▶ _SOURCE DATA_
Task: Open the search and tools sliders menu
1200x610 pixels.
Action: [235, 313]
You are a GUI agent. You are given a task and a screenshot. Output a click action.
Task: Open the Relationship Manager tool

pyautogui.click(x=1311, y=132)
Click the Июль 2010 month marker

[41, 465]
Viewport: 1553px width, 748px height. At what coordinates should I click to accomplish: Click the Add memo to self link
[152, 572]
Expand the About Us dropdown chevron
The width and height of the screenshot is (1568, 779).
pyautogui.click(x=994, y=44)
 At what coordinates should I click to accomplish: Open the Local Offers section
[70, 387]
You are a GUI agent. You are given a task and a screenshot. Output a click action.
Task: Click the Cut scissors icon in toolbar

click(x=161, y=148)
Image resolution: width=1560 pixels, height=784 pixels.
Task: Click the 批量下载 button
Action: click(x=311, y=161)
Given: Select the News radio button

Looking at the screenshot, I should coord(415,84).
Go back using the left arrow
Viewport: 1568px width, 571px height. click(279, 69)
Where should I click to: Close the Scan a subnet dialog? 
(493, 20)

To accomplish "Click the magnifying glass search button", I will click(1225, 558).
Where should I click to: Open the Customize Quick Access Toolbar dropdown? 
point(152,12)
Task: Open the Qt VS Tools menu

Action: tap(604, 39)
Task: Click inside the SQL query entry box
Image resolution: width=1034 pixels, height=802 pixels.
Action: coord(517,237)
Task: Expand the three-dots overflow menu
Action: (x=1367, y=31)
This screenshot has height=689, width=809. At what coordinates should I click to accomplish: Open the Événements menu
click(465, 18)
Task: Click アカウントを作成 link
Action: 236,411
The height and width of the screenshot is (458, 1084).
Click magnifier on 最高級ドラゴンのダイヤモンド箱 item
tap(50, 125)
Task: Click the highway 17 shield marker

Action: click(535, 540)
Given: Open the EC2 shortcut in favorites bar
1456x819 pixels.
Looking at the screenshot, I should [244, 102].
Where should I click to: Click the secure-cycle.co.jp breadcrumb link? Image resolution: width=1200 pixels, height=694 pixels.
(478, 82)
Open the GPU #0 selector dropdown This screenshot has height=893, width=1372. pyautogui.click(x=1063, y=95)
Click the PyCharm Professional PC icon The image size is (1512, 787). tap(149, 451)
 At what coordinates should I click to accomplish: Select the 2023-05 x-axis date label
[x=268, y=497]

▶ _GIVEN REQUEST_
Copy all of the material above word for word, keeping every line in its original order.

▶ _REPLY TO THE TASK_
Task: Open the search and tools sliders menu
1200x610 pixels.
Action: [235, 313]
You are a GUI agent. You are given a task and a screenshot. Output a click action.
Task: Open the Relationship Manager tool

pyautogui.click(x=1311, y=132)
Click the Июль 2010 month marker

[41, 465]
Viewport: 1553px width, 748px height. At what coordinates should I click to accomplish: Click the Add memo to self link
[152, 572]
Expand the About Us dropdown chevron
The width and height of the screenshot is (1568, 779).
pyautogui.click(x=994, y=44)
 At what coordinates should I click to accomplish: Open the Local Offers section
[70, 387]
You are a GUI agent. You are given a task and a screenshot. Output a click action.
Task: Click the Cut scissors icon in toolbar

click(x=161, y=148)
Image resolution: width=1560 pixels, height=784 pixels.
Task: Click the 批量下载 button
Action: click(x=311, y=161)
Given: Select the News radio button

Looking at the screenshot, I should coord(415,84).
Go back using the left arrow
Viewport: 1568px width, 571px height. click(279, 69)
Where should I click to: Close the Scan a subnet dialog? 
(493, 20)

To accomplish "Click the magnifying glass search button", I will click(1225, 558).
Where should I click to: Open the Customize Quick Access Toolbar dropdown? 
point(152,12)
Task: Open the Qt VS Tools menu

Action: tap(604, 39)
Task: Click inside the SQL query entry box
Image resolution: width=1034 pixels, height=802 pixels.
Action: coord(517,237)
Task: Expand the three-dots overflow menu
Action: (x=1367, y=31)
This screenshot has height=689, width=809. At what coordinates should I click to accomplish: Open the Événements menu
click(465, 18)
Task: Click アカウントを作成 link
Action: 236,411
The height and width of the screenshot is (458, 1084).
Click magnifier on 最高級ドラゴンのダイヤモンド箱 item
tap(50, 125)
Task: Click the highway 17 shield marker

Action: click(535, 540)
Given: Open the EC2 shortcut in favorites bar
1456x819 pixels.
Looking at the screenshot, I should [244, 102].
Where should I click to: Click the secure-cycle.co.jp breadcrumb link? Image resolution: width=1200 pixels, height=694 pixels.
(478, 82)
Open the GPU #0 selector dropdown This screenshot has height=893, width=1372. pyautogui.click(x=1063, y=95)
Click the PyCharm Professional PC icon The image size is (1512, 787). tap(149, 451)
 At what coordinates should I click to accomplish: Select the 2023-05 x-axis date label
[x=268, y=497]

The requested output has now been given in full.